DEOSAI NATIONAL PARK SKARDU

brown bears of deasai
The Deosai National Park is located between Skardu, Gultari, Kharmang and Astore Valley, in Gilgit-Baltistan Region of Northern Areas of Pakistan. In Urdu language Deosai means ‘the Land of Giants’. Balti people called it ‘Ghabiarsa’ because it is accessible only in summer.

Geography:

Deosai National Park lies in Skardu, Baltistan, at an average elevation of 4,114 metres (13,497 feet) above sea level. The Deosai Plains are one of the highest plateaus in the world.
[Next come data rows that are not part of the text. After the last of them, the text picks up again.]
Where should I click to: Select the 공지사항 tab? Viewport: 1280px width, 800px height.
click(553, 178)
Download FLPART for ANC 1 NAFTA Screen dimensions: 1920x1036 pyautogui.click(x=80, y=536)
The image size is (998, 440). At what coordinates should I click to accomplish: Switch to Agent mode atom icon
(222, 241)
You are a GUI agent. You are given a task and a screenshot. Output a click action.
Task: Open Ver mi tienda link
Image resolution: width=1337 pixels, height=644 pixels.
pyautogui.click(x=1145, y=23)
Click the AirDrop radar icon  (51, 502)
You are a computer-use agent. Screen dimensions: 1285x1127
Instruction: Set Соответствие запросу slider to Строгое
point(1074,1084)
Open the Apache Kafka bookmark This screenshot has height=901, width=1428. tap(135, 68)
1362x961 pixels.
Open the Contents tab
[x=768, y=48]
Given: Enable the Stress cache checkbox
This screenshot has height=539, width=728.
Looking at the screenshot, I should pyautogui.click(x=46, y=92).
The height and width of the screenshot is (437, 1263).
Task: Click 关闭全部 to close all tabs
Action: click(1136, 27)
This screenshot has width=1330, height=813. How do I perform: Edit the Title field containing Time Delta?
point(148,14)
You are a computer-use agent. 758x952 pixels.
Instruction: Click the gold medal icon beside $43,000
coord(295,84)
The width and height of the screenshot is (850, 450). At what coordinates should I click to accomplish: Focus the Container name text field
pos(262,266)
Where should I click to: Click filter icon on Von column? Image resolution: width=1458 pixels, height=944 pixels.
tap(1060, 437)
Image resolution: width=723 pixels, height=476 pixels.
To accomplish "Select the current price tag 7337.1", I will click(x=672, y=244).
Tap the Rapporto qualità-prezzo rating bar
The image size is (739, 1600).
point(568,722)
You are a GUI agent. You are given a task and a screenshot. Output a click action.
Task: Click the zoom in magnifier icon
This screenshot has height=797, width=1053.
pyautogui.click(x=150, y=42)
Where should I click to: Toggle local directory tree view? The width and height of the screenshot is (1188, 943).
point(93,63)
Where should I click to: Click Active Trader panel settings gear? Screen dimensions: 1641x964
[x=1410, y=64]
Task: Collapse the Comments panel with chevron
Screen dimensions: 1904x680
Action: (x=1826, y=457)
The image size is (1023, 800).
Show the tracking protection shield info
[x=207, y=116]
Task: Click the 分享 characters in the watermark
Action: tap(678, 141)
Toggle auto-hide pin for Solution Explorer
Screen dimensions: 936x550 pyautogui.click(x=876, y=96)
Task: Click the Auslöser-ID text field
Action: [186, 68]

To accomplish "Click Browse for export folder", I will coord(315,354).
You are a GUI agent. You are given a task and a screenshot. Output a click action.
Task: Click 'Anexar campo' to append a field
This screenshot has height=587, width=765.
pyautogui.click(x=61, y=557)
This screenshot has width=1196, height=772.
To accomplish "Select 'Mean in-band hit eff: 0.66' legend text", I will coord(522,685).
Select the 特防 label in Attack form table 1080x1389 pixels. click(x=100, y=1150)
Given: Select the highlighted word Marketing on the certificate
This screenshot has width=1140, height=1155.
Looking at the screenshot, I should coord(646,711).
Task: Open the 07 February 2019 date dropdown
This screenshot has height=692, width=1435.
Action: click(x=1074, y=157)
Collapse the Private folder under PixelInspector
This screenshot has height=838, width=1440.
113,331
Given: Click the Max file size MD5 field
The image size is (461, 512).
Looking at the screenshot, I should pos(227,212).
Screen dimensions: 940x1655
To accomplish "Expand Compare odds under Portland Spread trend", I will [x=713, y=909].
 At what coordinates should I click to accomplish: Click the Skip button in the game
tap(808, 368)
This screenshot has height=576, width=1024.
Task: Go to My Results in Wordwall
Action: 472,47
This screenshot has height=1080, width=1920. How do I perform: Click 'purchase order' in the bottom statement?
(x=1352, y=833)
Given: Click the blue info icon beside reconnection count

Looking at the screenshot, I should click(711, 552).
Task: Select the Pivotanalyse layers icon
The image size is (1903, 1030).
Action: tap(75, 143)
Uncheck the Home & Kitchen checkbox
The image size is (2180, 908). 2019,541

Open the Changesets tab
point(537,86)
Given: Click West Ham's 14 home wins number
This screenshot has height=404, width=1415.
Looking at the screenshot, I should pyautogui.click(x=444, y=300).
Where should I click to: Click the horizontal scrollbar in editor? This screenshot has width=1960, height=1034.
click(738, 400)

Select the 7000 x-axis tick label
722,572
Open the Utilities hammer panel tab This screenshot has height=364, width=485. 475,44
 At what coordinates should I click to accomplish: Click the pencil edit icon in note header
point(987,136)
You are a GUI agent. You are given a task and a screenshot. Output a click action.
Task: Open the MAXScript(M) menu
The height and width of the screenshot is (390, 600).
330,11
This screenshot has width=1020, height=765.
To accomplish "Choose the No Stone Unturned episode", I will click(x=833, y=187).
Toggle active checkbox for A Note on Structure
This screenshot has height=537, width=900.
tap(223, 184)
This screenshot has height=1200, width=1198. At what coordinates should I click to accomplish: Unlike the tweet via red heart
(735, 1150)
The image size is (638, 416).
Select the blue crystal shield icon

The park stretches on an area of 3,000 square kilometres (1,200 square miles). It is well known for its rich flora and fauna of the Karakoram-West Tibetan Plateau alpine steppe eco-region. In the spring season, it is covered by wildflowers and a vast variety of butterflies.

Geology and Soil:

The soil of this area is coarser in nature and mixed with gravel and stones different size. In flat areas between mountains,the soil is deep with marshy vegetation.

How to reach there:

Deosai is accessible by Skardu District from the North, Gultari Kharmang District from the South-East and the Astore District from the West. Deosai is located 30 kilometres away from Skardu city and it is the shortest route to reach Deosai. Most of the foreigners visit Deosai from Skardu and it takes an hour to reach on the top through Sadpara Skardu. The other route is from Astore valley throgh Chilim. It is also accessible from Shila Valley. The people of Gultari travel through Deosai. There is another route called Burgi-la through Tsoq Kachura Valley Skardu.

Sheosar Lake:
Deosai Lake or Sheosar Lake, meaning “Blind lake” (Sheo means Blind, Sar means lake) located in the park. The lake, at an elevation of 4,142 metres (13,589 feet), is one of the highest lakes in the world. Its length is 2.3 kilometres (7,500 feet), width 1.8 kilometres (5,900 feet) and average depth 40 metres (130 feet).

Fauna and Flora:
The Deosai National Park was established in 1993 to protect the Himalayan brown bear and its habitat. After banning poachers and hunters, the number of bears has significantly increased from 19 bears in 1993 to 40 in 2005. In 1993 Himalayan Wildlife Project was launched with a substantial financial support from International Environmental Organizations. But the brown bear is still in danger.
The Deosai National Park is home to the Himalayan ibex, red fox, golden marmot (locally called Phia), gray wolf, the Ladakh urial, the snow leopard, and over 124 species of local and migratory birds. Birds in the park include the golden eagle, lammergeier, griffon vulture, laggar falcon, peregrine falcon, kestrel, sparrow-hawk and snow-cock.
The following species are also found in Deosai Artemisia maritima, Polygonum affine, Thalictrum alpinum, Bromus oxyodon, Saxifraga flagellaris, Androsace mucronifolia, Aster flaccidus, Barbarea vulgaris, Artemisia maritima, Agropyron longearistatum, Nepeta connate, Carex cruenta, Ranaculyus laetus, Arenaria neelgerrensis, Astrogalus leucophylla, Polygonum amplexinade, Echinop nivetus, Seria chrysanthenoides, Artemisia maritima, Dracocephalum nutsus, Anapalas contorta, Chrysopogon echinulatus, and Dianthus crinitus. There were also observed some medicinal plants which are localy famous i.e Thymu linearis (Reetumburuk), Saussures lappa (kuth), Ephedra intimedia (Say), Viola canescens (Skora-mindoq), Dracocephalum muristanicum (Shamdun) and Artemisia maritima (Bursay) etc. which are used in traditional drugs.